Timothy Paul Rose

Master of Science (by Research), St. Cross College, University of Oxford, Michaelmas Term 2014
Solid Bulk Shipping: Cargo Shift, Liquefaction and the Transportable Moisture Limit
If some solid bulk cargoes such as concentrates, unprocessed nickel ores and iron ore fines contain sufficient moisture, then cargo compaction during a voyage may cause liquefaction. This has been known to result in major cargo displacement (‘cargo shift’), causing the vessel to capsize. This has resulted in a number of fatalities. To provide context to this interdisciplinary problem, an overview of the key considerations is presented, which includes: (i) a summary of the wide range of factors that influence a cargo's likelihood to shift; (ii) the soil mechanics principles that can be used to explain cargo shift; and (iii) the regulatory controls that are used to prevent its occurrence during shipment.

Under the requirements of international maritime regulation, primarily the International Maritime Bulk Solid Cargoes (IMSBC) Code, a cargo that may liquefy must be shipped below a threshold moisture content, the ‘Transportable Moisture Limit’ (TML)—as determined from one of three laboratory test methods specified within the IMSBC Code. However, there are recognised problems with these tests, namely that for any given sample tested: (i) the tests give variable TML results, particularly when conducted in different laboratories; and (ii) each of the three test methods give a different TML result. As the TML determines a cargo's transportability, these issues have commercial and safety implications. To address these issues for the two most popular test methods, the Flow Table Test (FTT) and Proctor/Fagerberg Test (PFT), tests were performed on sand and iron ore fines.
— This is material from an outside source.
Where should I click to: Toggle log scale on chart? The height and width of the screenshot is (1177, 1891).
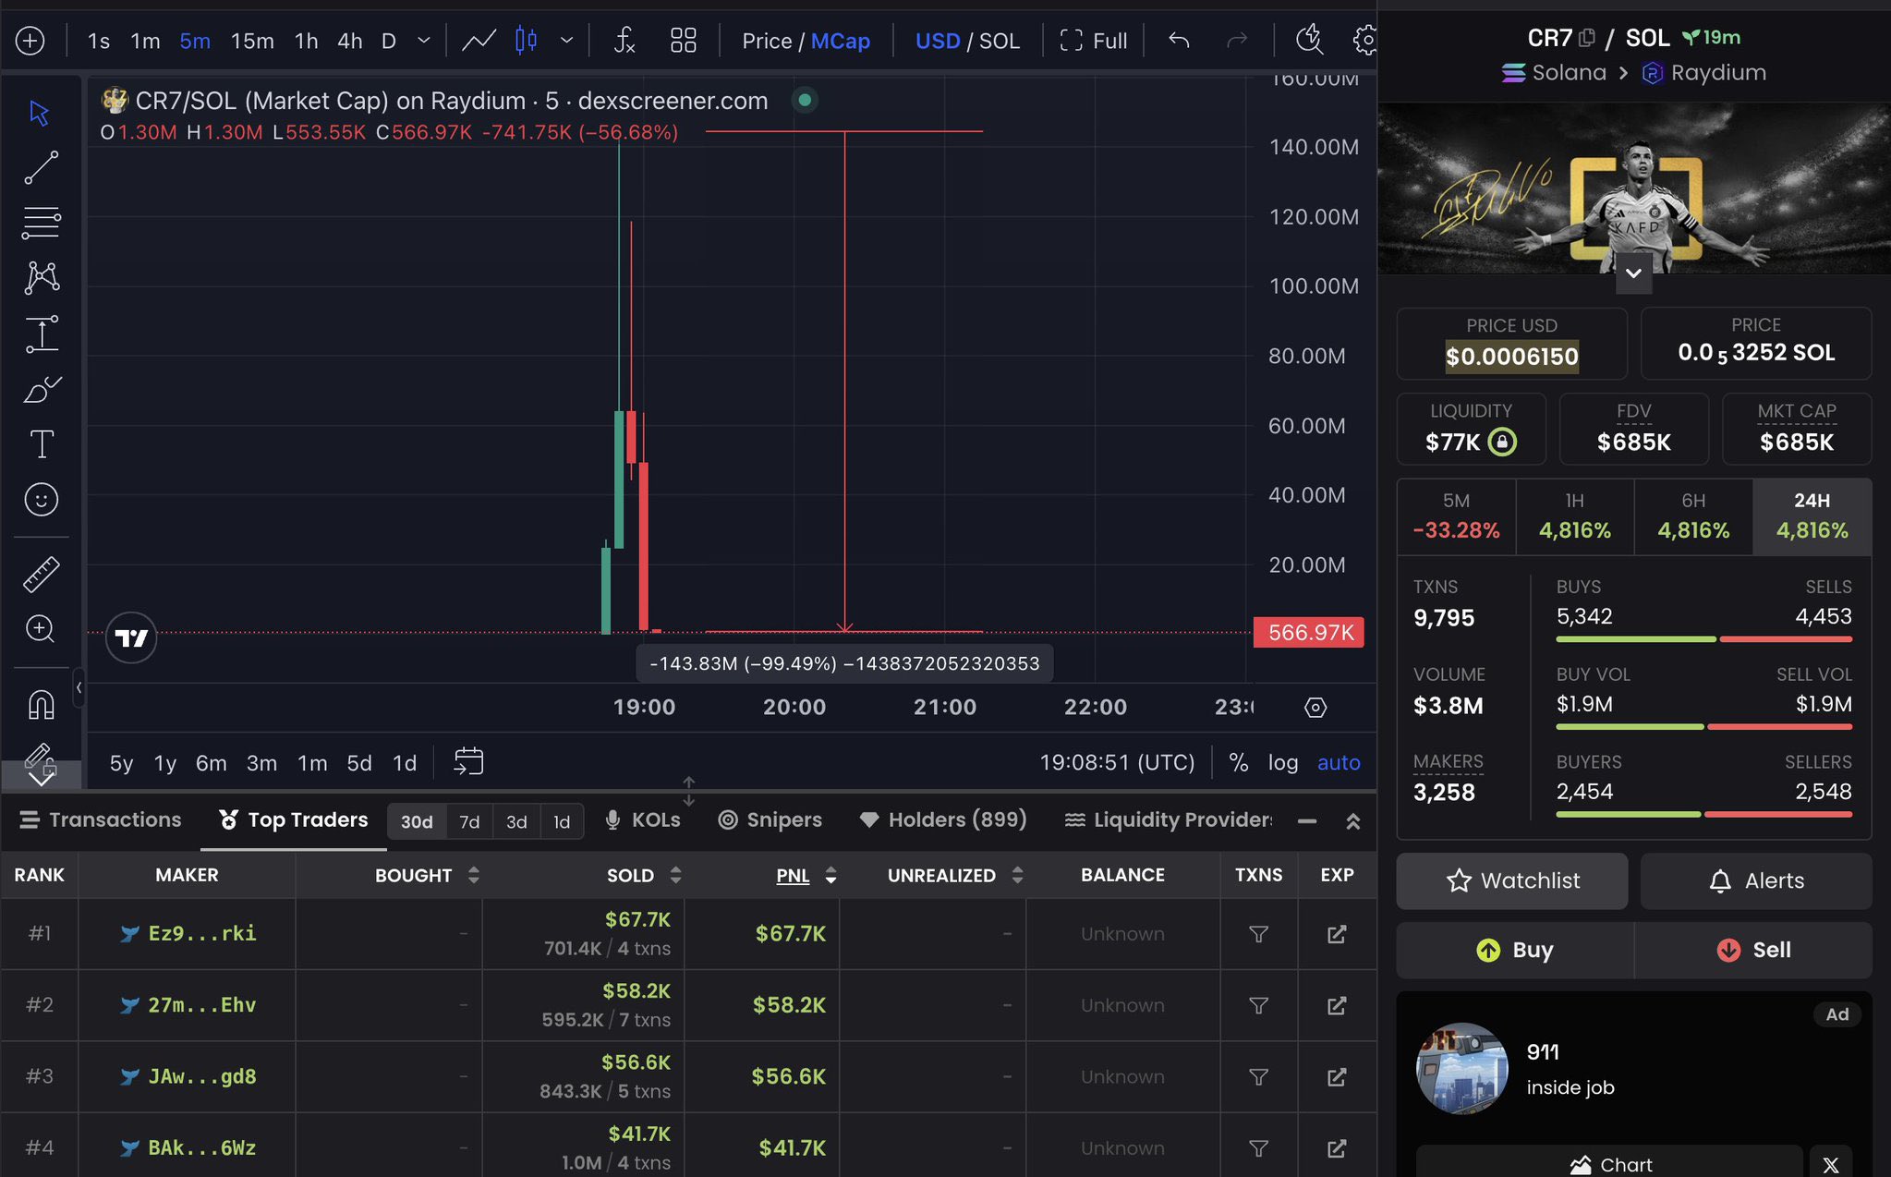coord(1282,763)
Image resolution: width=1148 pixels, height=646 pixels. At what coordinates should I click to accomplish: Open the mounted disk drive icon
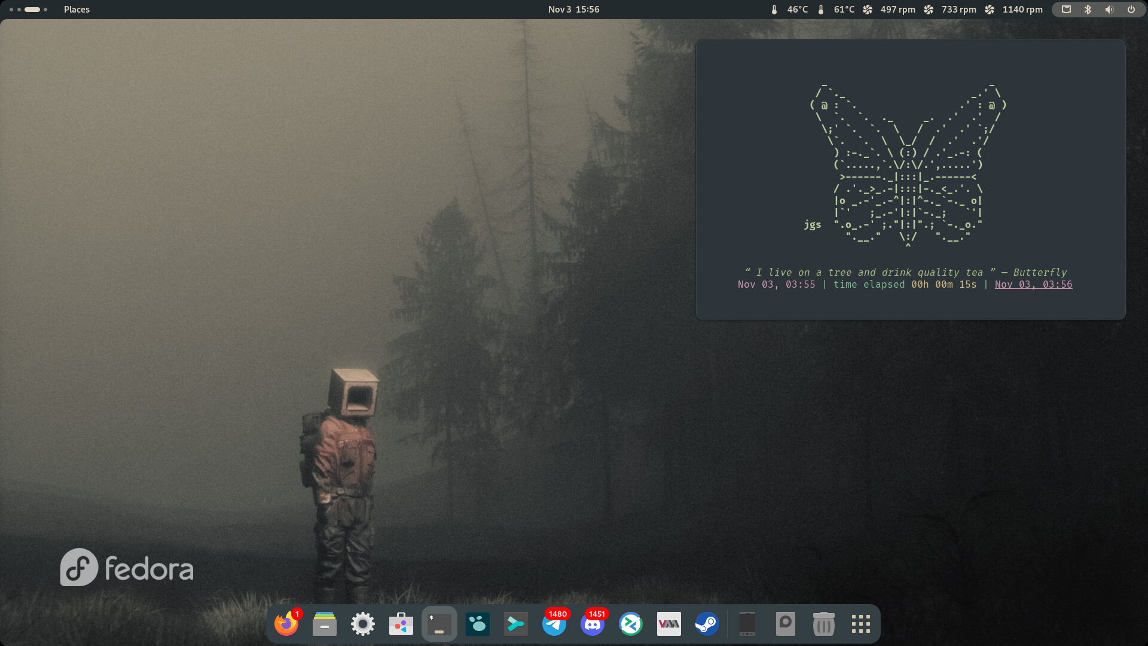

For each test, major sources of variability were identified, along with issues inherent in the test methodology. From these findings, a number of recommendations and several modifications have been proposed that, if implemented within the IMSBC Code, will improve the tests’ reliability. The results were then compared to establish whether the different TML results obtained from the two test methods could be aligned—this showed that calibration between the methods was not possible on the basis of their TML. The test method assessment also incorporated observations at TML test facilities, interviews with leading researchers and an assessment of archive research material.

Whilst the findings related to variability will help improve the reliability of the TML test methods, the accuracy of these methods is still not understood (i.e. how well do they indicate the likelihood for an actual cargo to liquefy?). This thesis therefore gives consideration to the likely accuracy of the TML test methods. It presents an improved representation of the cargo shift problem, with a view of providing future researchers with a basis to further assess this accuracy and thus the suitability of the TML as a criteria to detect cargoes which may liquefy.